Money: Azerbaijan runs on manats, not euros, and ATMs charge brutal fees. Bring crisp USD or euros to exchange at Bank Respublika on Nizami Street — rates beat hotels by 10-15%. Card payments work in malls and hotels, but the old-town carpet shops and tea houses? Cash only. Keep 5-10 AZN notes for tea, taxis, and the public toilets that somehow always cost 0.20 AZN ($0.12). Tipping isn't expected but leaving 10% in restaurants gets you remembered.
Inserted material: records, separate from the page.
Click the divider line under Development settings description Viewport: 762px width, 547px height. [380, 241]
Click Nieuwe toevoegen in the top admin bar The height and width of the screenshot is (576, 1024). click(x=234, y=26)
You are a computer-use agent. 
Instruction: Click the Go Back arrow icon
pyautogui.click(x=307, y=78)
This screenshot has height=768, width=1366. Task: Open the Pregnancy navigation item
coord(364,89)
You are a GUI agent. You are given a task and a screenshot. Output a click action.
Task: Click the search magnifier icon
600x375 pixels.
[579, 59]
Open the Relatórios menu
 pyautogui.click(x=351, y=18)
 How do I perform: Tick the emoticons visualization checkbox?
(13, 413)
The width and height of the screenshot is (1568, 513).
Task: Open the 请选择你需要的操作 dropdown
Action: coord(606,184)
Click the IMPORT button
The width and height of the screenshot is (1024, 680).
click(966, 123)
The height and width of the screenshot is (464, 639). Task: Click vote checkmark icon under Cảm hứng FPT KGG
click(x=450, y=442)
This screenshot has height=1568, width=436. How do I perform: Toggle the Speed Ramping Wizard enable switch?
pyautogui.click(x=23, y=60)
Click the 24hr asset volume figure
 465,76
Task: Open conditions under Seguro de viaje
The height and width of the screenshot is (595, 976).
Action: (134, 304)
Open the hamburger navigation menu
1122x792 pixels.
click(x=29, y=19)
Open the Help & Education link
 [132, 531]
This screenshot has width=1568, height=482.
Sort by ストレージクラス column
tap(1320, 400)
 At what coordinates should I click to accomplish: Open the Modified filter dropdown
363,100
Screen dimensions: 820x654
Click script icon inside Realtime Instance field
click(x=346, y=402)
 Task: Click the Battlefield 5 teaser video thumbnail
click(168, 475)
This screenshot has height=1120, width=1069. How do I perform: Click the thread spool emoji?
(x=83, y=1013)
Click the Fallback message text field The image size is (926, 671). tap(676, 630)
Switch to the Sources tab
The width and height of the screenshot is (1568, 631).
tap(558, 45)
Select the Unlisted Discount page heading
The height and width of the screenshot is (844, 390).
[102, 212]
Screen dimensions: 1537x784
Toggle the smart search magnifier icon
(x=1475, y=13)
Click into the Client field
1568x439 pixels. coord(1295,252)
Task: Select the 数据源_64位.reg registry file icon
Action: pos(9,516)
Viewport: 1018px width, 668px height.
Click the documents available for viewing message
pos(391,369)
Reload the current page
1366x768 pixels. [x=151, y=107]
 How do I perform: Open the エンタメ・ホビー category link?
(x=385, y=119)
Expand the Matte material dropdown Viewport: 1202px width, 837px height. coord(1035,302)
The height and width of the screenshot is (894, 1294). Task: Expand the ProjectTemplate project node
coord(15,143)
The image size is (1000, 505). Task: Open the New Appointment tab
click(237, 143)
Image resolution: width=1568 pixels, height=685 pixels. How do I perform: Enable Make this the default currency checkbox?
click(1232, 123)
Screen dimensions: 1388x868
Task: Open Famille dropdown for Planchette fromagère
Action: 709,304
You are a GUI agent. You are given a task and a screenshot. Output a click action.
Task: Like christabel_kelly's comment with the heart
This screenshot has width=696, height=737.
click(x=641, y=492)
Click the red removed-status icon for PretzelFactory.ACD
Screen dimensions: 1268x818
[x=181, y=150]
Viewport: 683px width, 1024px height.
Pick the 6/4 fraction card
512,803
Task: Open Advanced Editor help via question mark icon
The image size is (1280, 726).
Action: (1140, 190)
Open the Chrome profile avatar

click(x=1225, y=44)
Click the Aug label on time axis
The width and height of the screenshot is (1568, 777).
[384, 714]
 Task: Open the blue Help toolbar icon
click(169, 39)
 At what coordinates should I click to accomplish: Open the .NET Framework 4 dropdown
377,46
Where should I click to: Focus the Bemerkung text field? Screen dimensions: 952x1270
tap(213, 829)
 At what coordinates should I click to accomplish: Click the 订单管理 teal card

Cultural Respect: Azerbaijan is secular Muslim — shorts and tank tops fly on the boulevard but cover shoulders in mosques and the Old City. The real rule: shoes off when entering a carpet shop, even if you're just browsing. Tea isn't a drink, it's hospitality — accept the small armuda glass even if you hate black tea. During Ramazan Bayram, restaurants close at sunset but reopen for iftar feasts around 9 PM. That said, locals drink vodka like water after dark; the contradiction is the point.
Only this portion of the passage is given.